1.28.2012

Sand County Saturdays - "things natural, wild, and free"

There are some who can live without wild things, and some who cannot.  These essays are the delights and dilemmas of one who cannot.



Thus begins the Foreward to Aldo Leopold's A Sand County Almanac, a work I recently posted about as being one of the most life-changing in my experience thus far.  I have decided to reread it in preparation for a documentary film screening upcoming in February, and I am hoping to make Saturdays until then an ongoing commentary on my reading of it.  Today begins my return to Sand County.

In the foreward, Leopold says, "Like winds and sunsets, wild things were taken for granted until progress began to do away with them.  Now we face the question whether a still higher 'standard of living' is worth its cost in things natural, wild, and free" (vii).  This question is even more true today, perhaps, than when Leopold penned it in 1948.  Leopold divides this work into three sections: the first focuses on his family's "refuge from too much modernity," known to them as 'the shack.'  Of the shack, he writes:
we try to rebuild, with shovel and with axe, what we are losing elsewhere.  It is here that we seek - and still find - our meat from God. (viii)
Undoubtedly, this book had a profound impact on me almost 15 years ago, and I have a smallish collection of quotes from it copied down in a little wire-bound notebook.  This passage is not among them, and I'm certain it resonates with me now because of the differences time and life have brought since then.  One of the reasons we are moving again is, in a sense, a part of seeking refuge, seeking the kind of "meat from God" that I believe comes through investing in, engaging with, and giving back to a place.  We have been missing that kind of investment for awhile, and though our current situation has brought many blessings, it is this kind of commitment to axe and shovel that has me so energized about our upcoming transition.

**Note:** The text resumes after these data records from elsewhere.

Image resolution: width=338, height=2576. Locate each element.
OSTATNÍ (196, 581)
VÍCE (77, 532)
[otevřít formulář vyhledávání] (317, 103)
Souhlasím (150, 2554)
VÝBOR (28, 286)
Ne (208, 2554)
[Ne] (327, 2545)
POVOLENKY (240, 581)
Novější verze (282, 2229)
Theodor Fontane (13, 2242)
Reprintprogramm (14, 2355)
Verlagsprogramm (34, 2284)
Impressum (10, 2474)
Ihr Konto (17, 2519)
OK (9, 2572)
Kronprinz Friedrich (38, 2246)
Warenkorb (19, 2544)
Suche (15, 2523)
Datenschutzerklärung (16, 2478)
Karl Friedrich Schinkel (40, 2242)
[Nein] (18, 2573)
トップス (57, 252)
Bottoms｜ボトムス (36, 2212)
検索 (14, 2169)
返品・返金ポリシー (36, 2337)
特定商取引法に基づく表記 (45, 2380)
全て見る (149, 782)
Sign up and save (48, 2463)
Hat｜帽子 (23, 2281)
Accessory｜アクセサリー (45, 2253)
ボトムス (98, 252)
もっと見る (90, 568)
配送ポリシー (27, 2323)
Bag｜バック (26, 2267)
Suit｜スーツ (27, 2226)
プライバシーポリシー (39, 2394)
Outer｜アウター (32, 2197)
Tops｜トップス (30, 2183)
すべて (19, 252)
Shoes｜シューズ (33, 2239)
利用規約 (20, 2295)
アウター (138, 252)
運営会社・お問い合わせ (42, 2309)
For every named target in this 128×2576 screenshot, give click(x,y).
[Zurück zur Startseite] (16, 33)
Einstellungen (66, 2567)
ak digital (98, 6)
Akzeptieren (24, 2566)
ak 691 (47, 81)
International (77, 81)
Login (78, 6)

Leopold closes the Foreward with a brief explanation of what is meant by his land ethic, and I quote it rather lengthily here because I truly believe it could not be more important nor more true.
We abuse land because we regard it as a commodity belonging to us.  When we see land as a community to which we belong, we may begin to use it with love and respect.  ... That land is a community is the basic concept of ecology, but that land is to be loved and respected is an extension of ethics.  That land yields a cultural harvest is a fact long known, but latterly often forgotten.  These essays attempt to weld these three concepts.  Such a view of land and people is, of course, subject to the blurs and distortions of personal experience and personal bias.  But wherever the truth may lie, this much is crystal clear: our bigger-and-better society is now like a hypochondriac, so obsessed with its own economic health as to have lost the capacity to remain healthy.  The whole world is so greedy for more bathtubs that it has lost the stability necessary to build then, or even to turn off the tap. (viii-ix)
In section 1, Leopold divides his essays by the month and organizes chronologically, and though I will not stretch my reading of this book over the whole year, it makes a tidy kind of sense to be starting in January with him.